Planners, residents discuss improving accessibility in Huntersville


HUNTERSVILLE – Transportation engineers and designers across the state have a vision to make the town more inviting and conducive for residents traveling on foot or by car.

Residents had the opportunity to speak June 5 about transportation concerns at a Downtown Huntersville Transportation System Plan Public Workshop.

Employees from Scantec, a planning and engineering firm, discussed the transportation needs for downtown in the coming years. 

They want locals to understand the issues of what is at stake for property owners, stakeholders and residents when it comes to transportation planning. 

The overarching goal for the town is to have a new and improved downtown by 2030. Scantec will consider all modes of transportation (bikes, cars, buses and pedestrians), analyze future transportation operations based on build-out land development and determine improvements needed to accommodate growth and development in the next 10-15 years.

Engineers want to build on ideas from the past, such as the 2006 Gilead Road U.S. 21 and the 2007 East Huntersville plans. 

“We want to come up with a plan that looks at how people come and go,” said Mike Rutkowski, associate at Stantec. “We need to find the right tools to make good decisions because this is the place to be.” 

Scott Curry, of Stantec, believes in planning for both street and land and how the two influence design and appearance for buildings and connectivity of streets.

Upon coming out of the economic recession, more shopping destinations and diversity of homes came to Huntersville. More people became interested in development projects.

“What hasn’t changed yet are walkable neighborhoods, a potential, Red Line commuter rail and a strong civic core,” Rutkowski said. “We really need to invest in downtown.”

Several Huntersville residents expressed they wanted more places to walk so they are not rushing across streets because of traffic. Many spots have missing sidewalks and poles blocking pathways. 

In a clicker survey, residents voted on what they felt was most important for the downtown area.

Main points of interest revolved around better connectivity to I-77 and an east/west connection, widening of major roadways (U.S. 21, N.C. 115 and Gilead Road) to improve fluidity, amenities (sidewalks and bike lanes) for pedestrians to walk and bike, additional ways to get in and out of lots and preservation of historic homes and buildings, some which are located at the corner of Gibson Park Road and Main Street.

Although many residents liked the idea of roundabouts and a commuter rail around downtown, some felt these implementations require huge land space and would not reduce traffic congestion or provide relief for enough people.

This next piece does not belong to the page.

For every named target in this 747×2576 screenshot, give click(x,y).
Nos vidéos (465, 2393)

One resident asked planners to emphasize throughput, describing access to the BP and Food Lion on Exit 23 as a jigsaw puzzle. 

Huntersville resident Gina Barron said traffic congestion and destruction of historic sites are her biggest concerns.

“If they widen Main Street, a lot of historic buildings could be taken out,“ Barron said. 

Diane May, of Huntersville, said Main Street should be widened to help with traffic flow.

“The N.C. 115 traffic is unbelievable,” she said. “I don’t even leave my house at certain hours.”

Scantec and Huntersville transportation and planning members will consider all recommendations of residents, examine what needs to be done, develop costs and implement strategies to go about new projects. 

“We want to look at 15 years from now,” said Zac Gordon, principal planner of Huntersville. “Hundreds of people want to see more businesses and houses in downtown. We need options for everyone to make a vibrant downtown based on supply and demand.”